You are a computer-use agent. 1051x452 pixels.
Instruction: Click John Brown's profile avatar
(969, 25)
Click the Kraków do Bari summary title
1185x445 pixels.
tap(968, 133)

------------------------------------------------------------------------

▸ **About this task**: Copy out the records above without altering anything.

▸ **Solved problem**:
You are a computer-use agent. 1051x452 pixels.
Instruction: Click John Brown's profile avatar
(969, 25)
Click the Kraków do Bari summary title
1185x445 pixels.
tap(968, 133)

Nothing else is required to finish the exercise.